*Work instructions*
List every line in the rows below that contains the string "screenshot", copying each such line in full.
:: Exercise materials ::
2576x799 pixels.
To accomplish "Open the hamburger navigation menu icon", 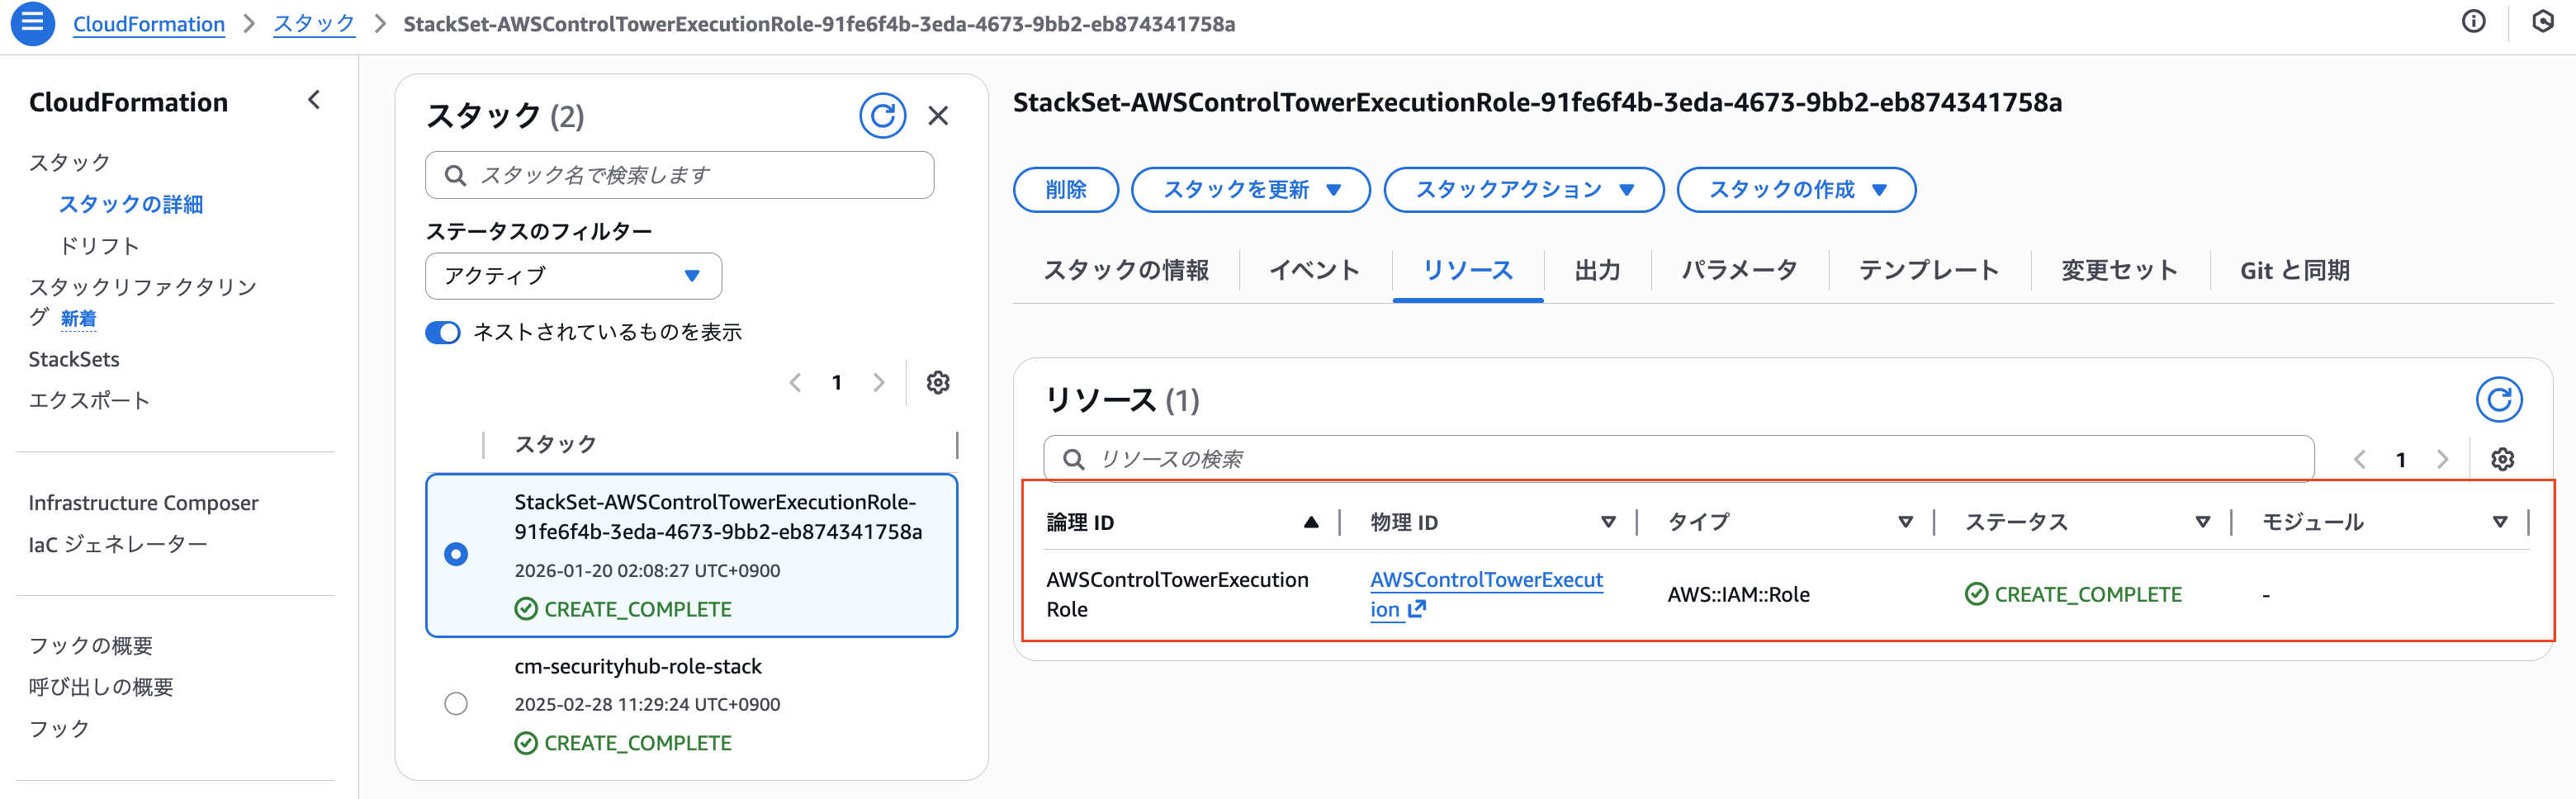I will [x=32, y=22].
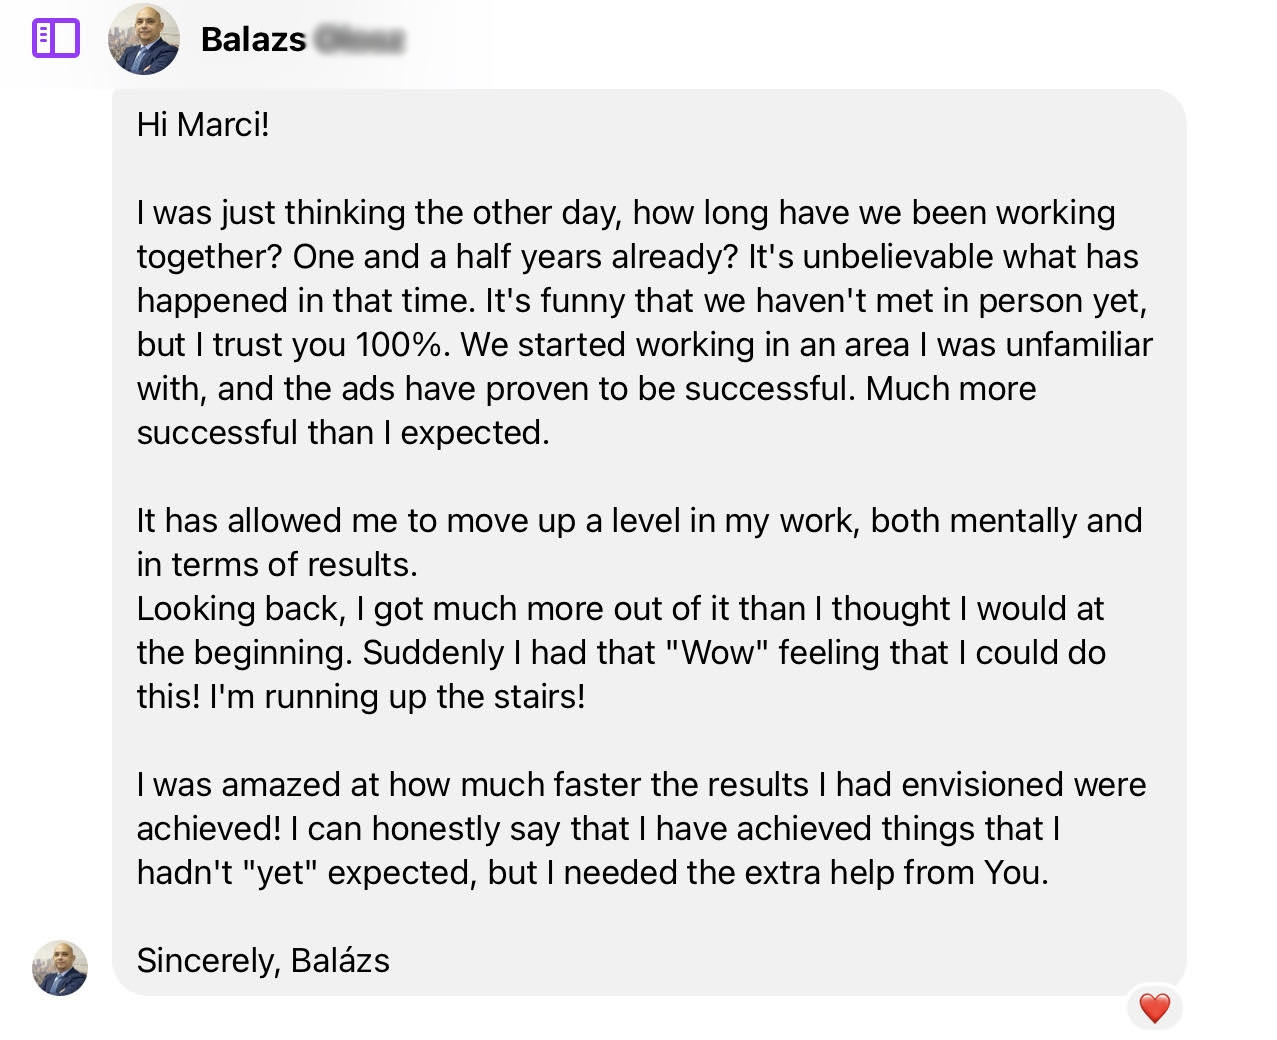Click the blurred surname beside Balazs
The width and height of the screenshot is (1277, 1040).
coord(360,39)
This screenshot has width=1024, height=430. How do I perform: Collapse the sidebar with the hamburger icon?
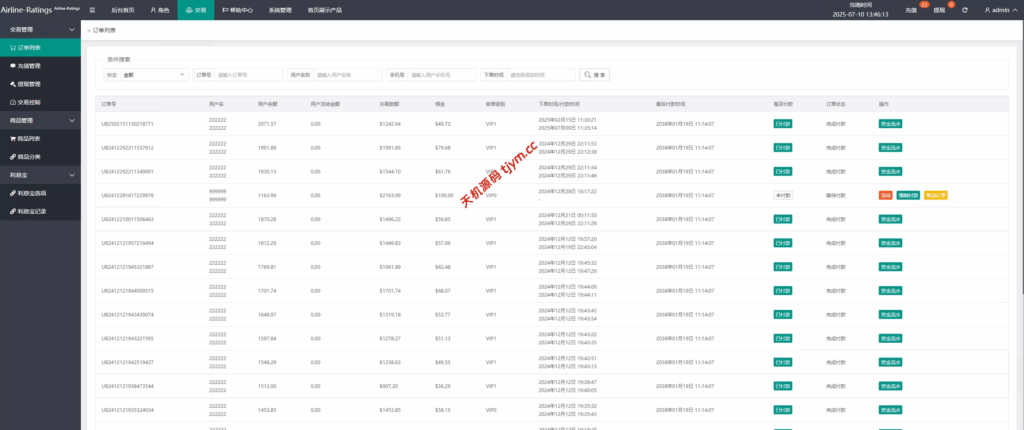pos(92,10)
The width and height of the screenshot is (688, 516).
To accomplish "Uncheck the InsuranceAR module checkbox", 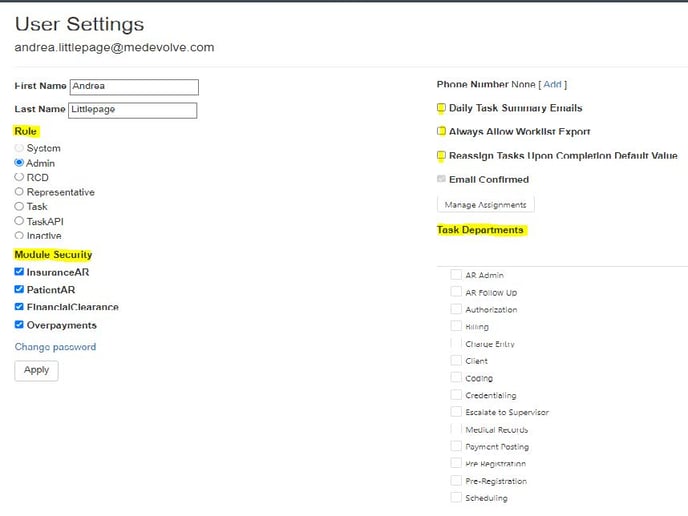I will coord(20,272).
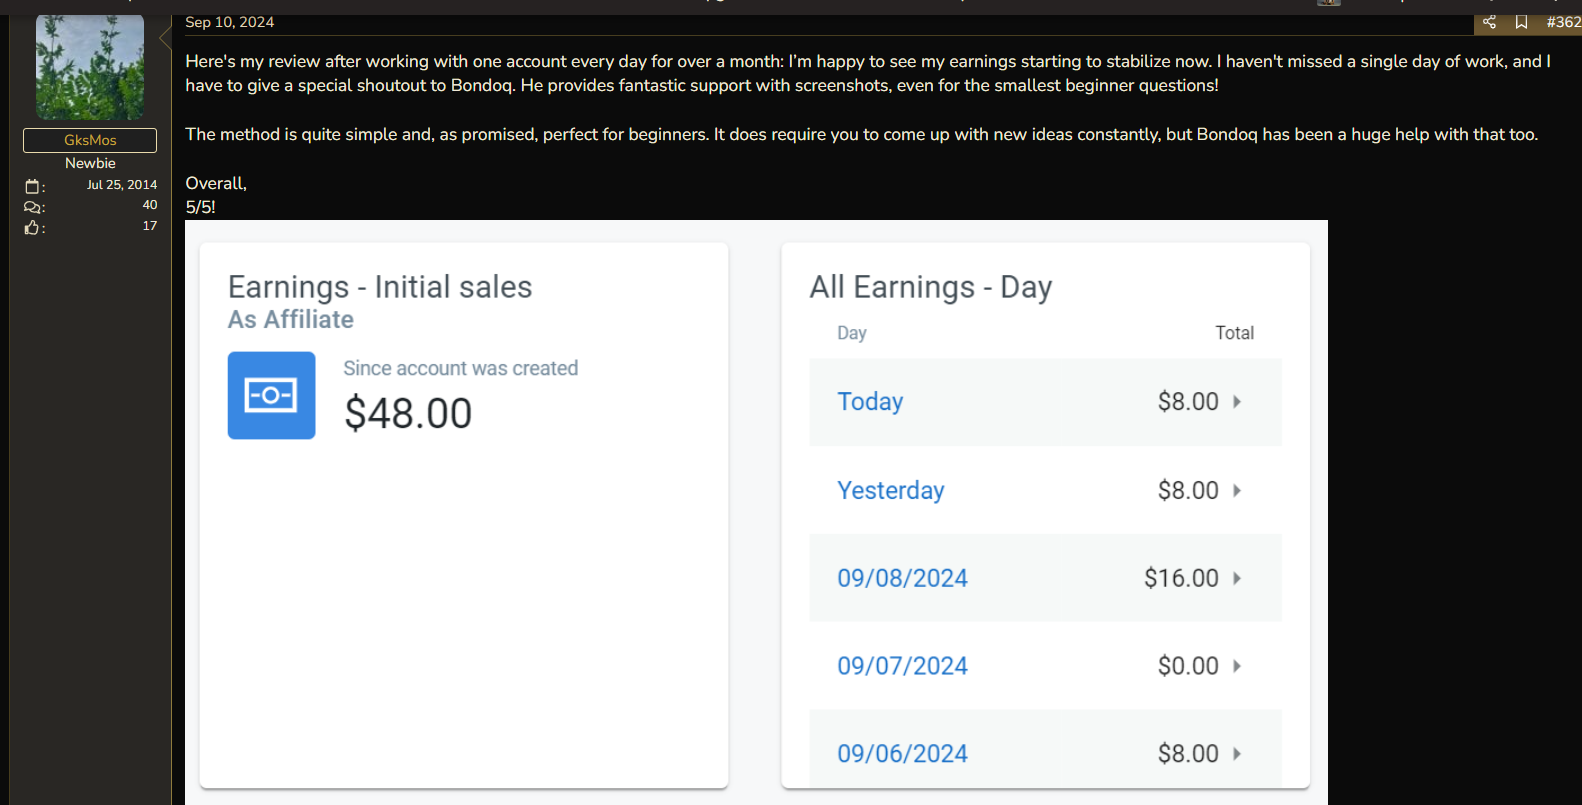
Task: Click the $48.00 total earnings amount
Action: click(408, 413)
:::
*Finished exercise*
The width and height of the screenshot is (1277, 1040).
This screenshot has width=1024, height=430. How do I perform: Collapse the sidebar with the hamburger icon?
The width and height of the screenshot is (688, 516).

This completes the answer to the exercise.